Now this is not to say all social media is monstrous – it’s certainly not. Technology has become essential and integral to community building, social planning, human interaction and even information discovery. But if we fail to realize there are hundreds of engineers on the other side of every screen manipulating our minds, we may find ourselves spending time in ways we don’t want.

Tristan Harris, former design ethicist at Google, has since quit his job and formed a non-profit organization called Time Well Spent, in which he is actively promoting more ethical layouts for tech interfaces. Harris wishes to reconfigure the infrastructure of a phone’s operating system in its totality instead of focusing on any individual app. His projects involve directives such as reorienting a phone’s platform to focus on what the user indicates is time well spent. This could be accomplished by voluntarily limiting time spent on certain apps and limiting notifications for certain apps until certain times of the day – for instance during your lunch break or after dinner. Readers who wish to decrease their time spent on site – which is often synonymous with time wasted – should research his name and organization for more information.
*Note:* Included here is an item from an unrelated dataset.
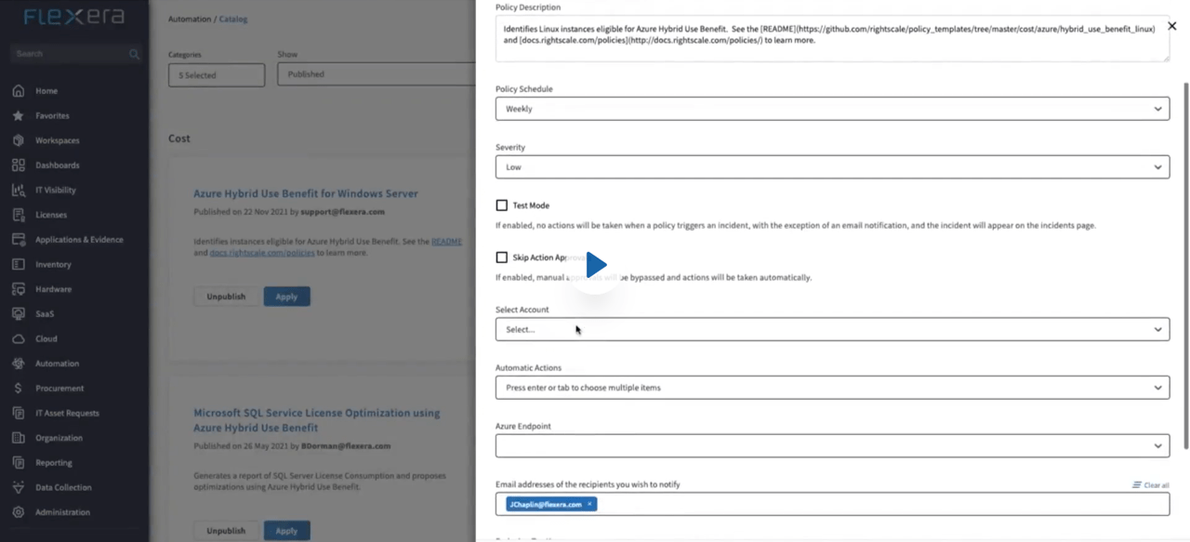The image size is (1190, 542).
Task: Tick the Skip Action Approvals checkbox
Action: pyautogui.click(x=502, y=258)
While merely reading this article will not give you superhuman powers of resistance, simply knowing this information may heighten your awareness of the fact that every time you glance at your home screen, you are engaged in a war of persuasion, and you are almost certainly on the less equipped side. However, simply becoming more cognizant of the ways tech companies manipulate your mind may be enough to tip the scale towards the side of self-restraint and a more productive use of social media.